### [DATA FOR THE TASK]
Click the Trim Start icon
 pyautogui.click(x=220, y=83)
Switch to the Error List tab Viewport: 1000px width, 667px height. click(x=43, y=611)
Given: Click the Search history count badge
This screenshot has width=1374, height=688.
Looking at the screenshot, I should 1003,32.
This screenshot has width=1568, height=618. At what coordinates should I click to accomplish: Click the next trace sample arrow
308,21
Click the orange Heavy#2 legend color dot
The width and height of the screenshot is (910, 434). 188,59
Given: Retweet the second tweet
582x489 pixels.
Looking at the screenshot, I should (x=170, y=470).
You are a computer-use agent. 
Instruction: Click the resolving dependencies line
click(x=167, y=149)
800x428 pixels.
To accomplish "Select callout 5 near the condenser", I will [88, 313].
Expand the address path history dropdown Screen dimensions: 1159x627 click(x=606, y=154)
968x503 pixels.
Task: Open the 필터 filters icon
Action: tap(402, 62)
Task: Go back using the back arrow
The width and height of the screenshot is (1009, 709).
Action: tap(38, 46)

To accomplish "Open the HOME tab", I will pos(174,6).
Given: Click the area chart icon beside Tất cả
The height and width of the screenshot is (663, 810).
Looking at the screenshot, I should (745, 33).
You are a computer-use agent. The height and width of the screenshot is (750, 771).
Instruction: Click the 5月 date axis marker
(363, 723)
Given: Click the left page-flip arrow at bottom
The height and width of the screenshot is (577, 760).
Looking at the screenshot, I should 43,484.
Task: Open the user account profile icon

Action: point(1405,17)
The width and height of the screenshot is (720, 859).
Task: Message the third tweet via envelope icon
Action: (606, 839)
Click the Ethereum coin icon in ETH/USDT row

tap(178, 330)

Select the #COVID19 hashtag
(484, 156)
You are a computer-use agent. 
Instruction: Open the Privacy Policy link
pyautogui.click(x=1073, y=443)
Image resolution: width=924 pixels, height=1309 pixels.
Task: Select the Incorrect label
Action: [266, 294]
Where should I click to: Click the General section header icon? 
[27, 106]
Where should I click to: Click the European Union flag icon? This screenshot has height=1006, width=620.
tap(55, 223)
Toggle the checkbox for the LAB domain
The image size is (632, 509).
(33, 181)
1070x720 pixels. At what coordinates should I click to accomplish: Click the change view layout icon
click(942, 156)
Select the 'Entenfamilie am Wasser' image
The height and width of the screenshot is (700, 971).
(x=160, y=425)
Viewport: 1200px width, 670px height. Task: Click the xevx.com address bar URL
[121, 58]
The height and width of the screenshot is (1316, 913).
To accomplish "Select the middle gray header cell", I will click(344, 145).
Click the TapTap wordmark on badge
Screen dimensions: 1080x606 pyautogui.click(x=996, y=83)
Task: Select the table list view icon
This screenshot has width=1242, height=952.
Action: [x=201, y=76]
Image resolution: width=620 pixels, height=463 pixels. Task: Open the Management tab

### [PROBLEM DETAILS]
With nothing left out, output the whole listing exactly.

### [SOLUTION]
Click the Trim Start icon
 pyautogui.click(x=220, y=83)
Switch to the Error List tab Viewport: 1000px width, 667px height. click(x=43, y=611)
Given: Click the Search history count badge
This screenshot has width=1374, height=688.
Looking at the screenshot, I should 1003,32.
This screenshot has width=1568, height=618. At what coordinates should I click to accomplish: Click the next trace sample arrow
308,21
Click the orange Heavy#2 legend color dot
The width and height of the screenshot is (910, 434). 188,59
Given: Retweet the second tweet
582x489 pixels.
Looking at the screenshot, I should (x=170, y=470).
You are a computer-use agent. 
Instruction: Click the resolving dependencies line
click(x=167, y=149)
800x428 pixels.
To accomplish "Select callout 5 near the condenser", I will [88, 313].
Expand the address path history dropdown Screen dimensions: 1159x627 click(x=606, y=154)
968x503 pixels.
Task: Open the 필터 filters icon
Action: tap(402, 62)
Task: Go back using the back arrow
The width and height of the screenshot is (1009, 709).
Action: tap(38, 46)

To accomplish "Open the HOME tab", I will pos(174,6).
Given: Click the area chart icon beside Tất cả
The height and width of the screenshot is (663, 810).
Looking at the screenshot, I should (745, 33).
You are a computer-use agent. The height and width of the screenshot is (750, 771).
Instruction: Click the 5月 date axis marker
(363, 723)
Given: Click the left page-flip arrow at bottom
The height and width of the screenshot is (577, 760).
Looking at the screenshot, I should 43,484.
Task: Open the user account profile icon

Action: point(1405,17)
The width and height of the screenshot is (720, 859).
Task: Message the third tweet via envelope icon
Action: (606, 839)
Click the Ethereum coin icon in ETH/USDT row

tap(178, 330)

Select the #COVID19 hashtag
(484, 156)
You are a computer-use agent. 
Instruction: Open the Privacy Policy link
pyautogui.click(x=1073, y=443)
Image resolution: width=924 pixels, height=1309 pixels.
Task: Select the Incorrect label
Action: [266, 294]
Where should I click to: Click the General section header icon? 
[27, 106]
Where should I click to: Click the European Union flag icon? This screenshot has height=1006, width=620.
tap(55, 223)
Toggle the checkbox for the LAB domain
The image size is (632, 509).
(33, 181)
1070x720 pixels. At what coordinates should I click to accomplish: Click the change view layout icon
click(942, 156)
Select the 'Entenfamilie am Wasser' image
The height and width of the screenshot is (700, 971).
(x=160, y=425)
Viewport: 1200px width, 670px height. Task: Click the xevx.com address bar URL
[121, 58]
The height and width of the screenshot is (1316, 913).
To accomplish "Select the middle gray header cell", I will click(344, 145).
Click the TapTap wordmark on badge
Screen dimensions: 1080x606 pyautogui.click(x=996, y=83)
Task: Select the table list view icon
This screenshot has width=1242, height=952.
Action: [x=201, y=76]
Image resolution: width=620 pixels, height=463 pixels. Task: Open the Management tab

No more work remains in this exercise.